# Would you buy an X-trail?



## SKZ (Jan 17, 2009)

Well I had my mind set on buying a CRV for quite the time. But the I realized that it could not tow my 1,500 LB boat/trailer. So my mind is not set on the more sleek Xtrail.

Some of the problems I have seen posted here have got me scared though. Like the door not closing and rust on the 2005 models :|

I have got a budget of Exactly $10,000 and I need a vehicle that will be reliable and able to tow 1,500 LBS.

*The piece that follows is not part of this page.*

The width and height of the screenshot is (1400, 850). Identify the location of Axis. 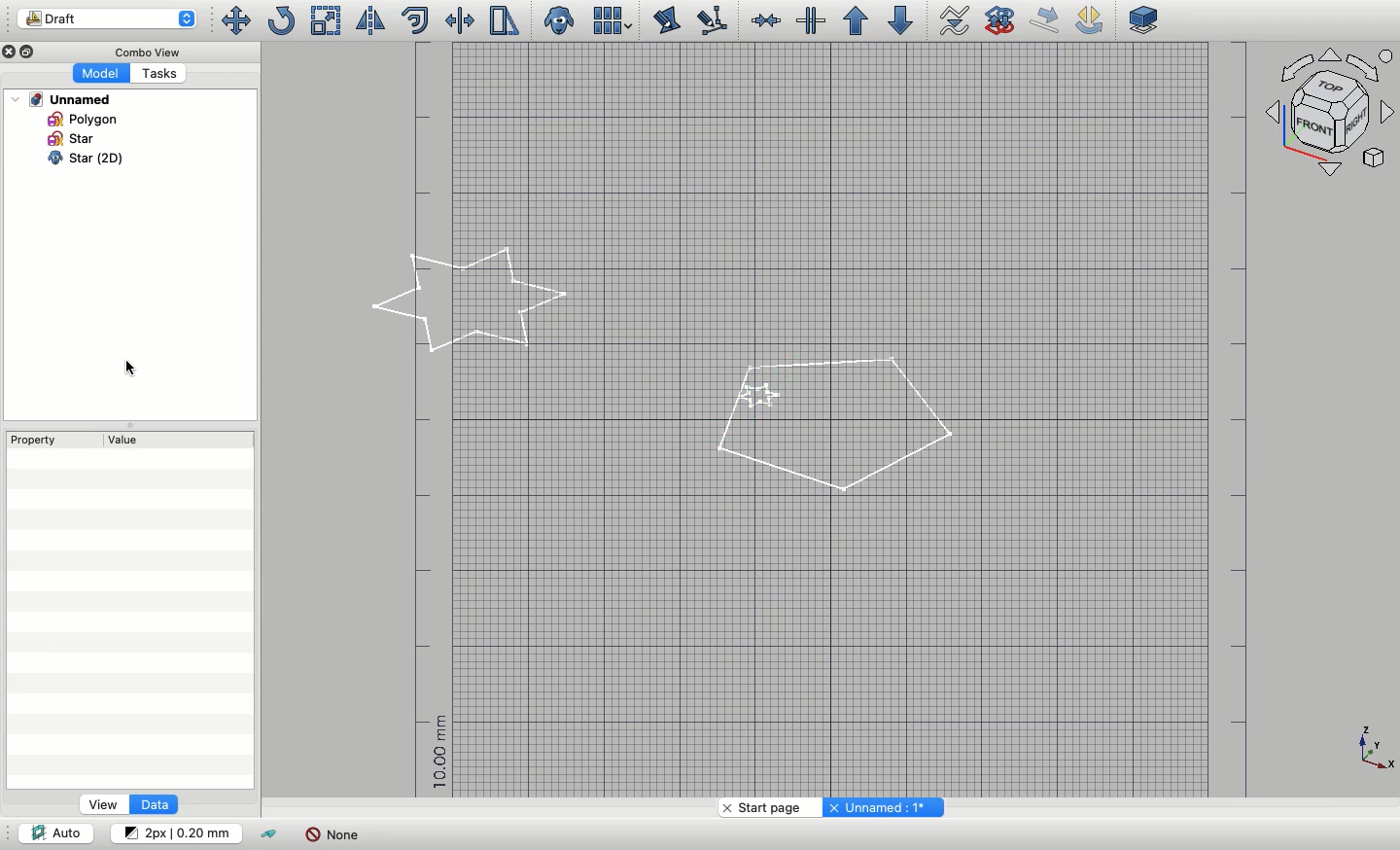
(1376, 749).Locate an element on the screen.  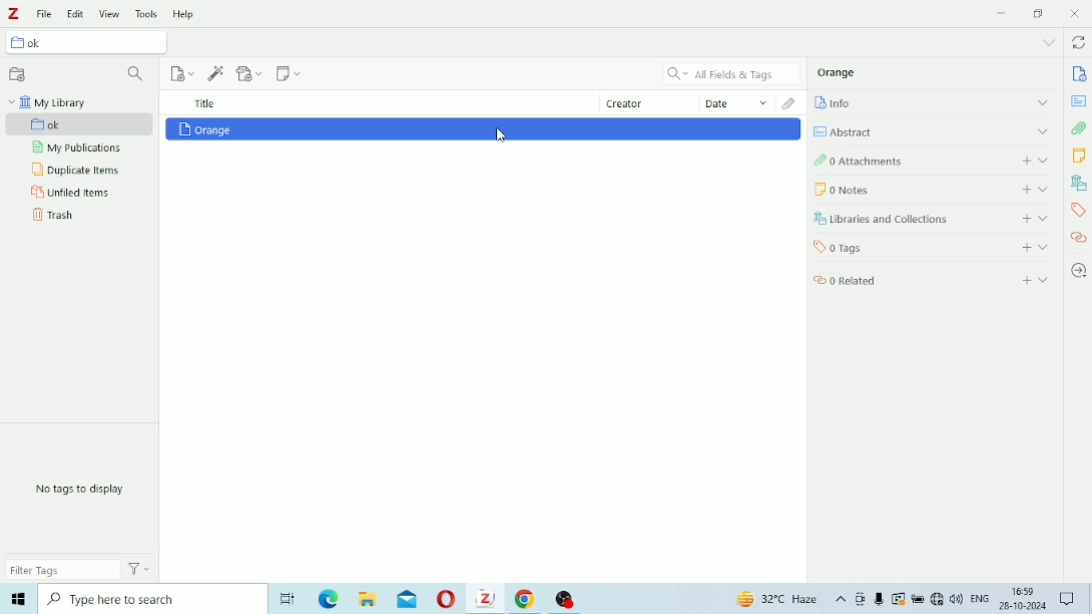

Is the X trail the right vehicle for me?


----------



## tbk (Dec 29, 2008)

I would answer, but as I just bought one 3 weeks ago, that's your answer. And I spent months researching the small suv market. It was the test drive in the Nissan that sold me in the end. It handles and drives nicer than the escape, crv, highlander, liberty, and pilot. If you look at some of the concerns from those vehicles, it makes the Nissan look bullet proof. Plus everytime I called a mechanic about the Nissan, including the Nissan dealerships, they gave me what I thought was a pretty no nonsense straight, no hesitation "the x-trail is a solid car, don't hardly ever see them in the shop." The Xtrail also has the largest cargo capacity with the back seats up, and the 2nd largest with them down only second to the Highlander. In australia the xtrail is rated for something like 4000kg towing. Its only over here that because of the crappy aftermarket you are stuck with a class 1 hitch. I am personally going to get a class two fabed up. The xtrail also gets the best gas milage of all the small suv's and I will bet dollars to donuts that the 2.5 in the xtrail will tromp the 6 cylinder in the escape in acceleration. Also, as long as you find one with less than 100000km's it has a power train warrenty. Escapes only have 3 year/60000km powertrain. 

Well, the door not closing is a concern, but I don't really think it's that expensive to fix if you have to do it. They pull the door and replace the solonoid. I think someone on here quoted like 300 to fix it, but I could be wrong. Rust? Well, I plan on taking mine to krown as it isn't rusting yet. 
?
Now if you want one for 10000? The xtrail is not for really for you. I didn't see any with less than 100000kms for less than $12000, and those were curbside type places. Expect to spend 13-15K for a good one. Unless you want a basic fwd with no options, then you might meet your budget.
Cheers, TBK


----------



## SKZ (Jan 17, 2009)

Thanks for the advice, seems like you did your research and came to the same conclusion as me. As for the price, are you sure about that? Here's one from autotrader thats got just under 100K and is all wheel drive.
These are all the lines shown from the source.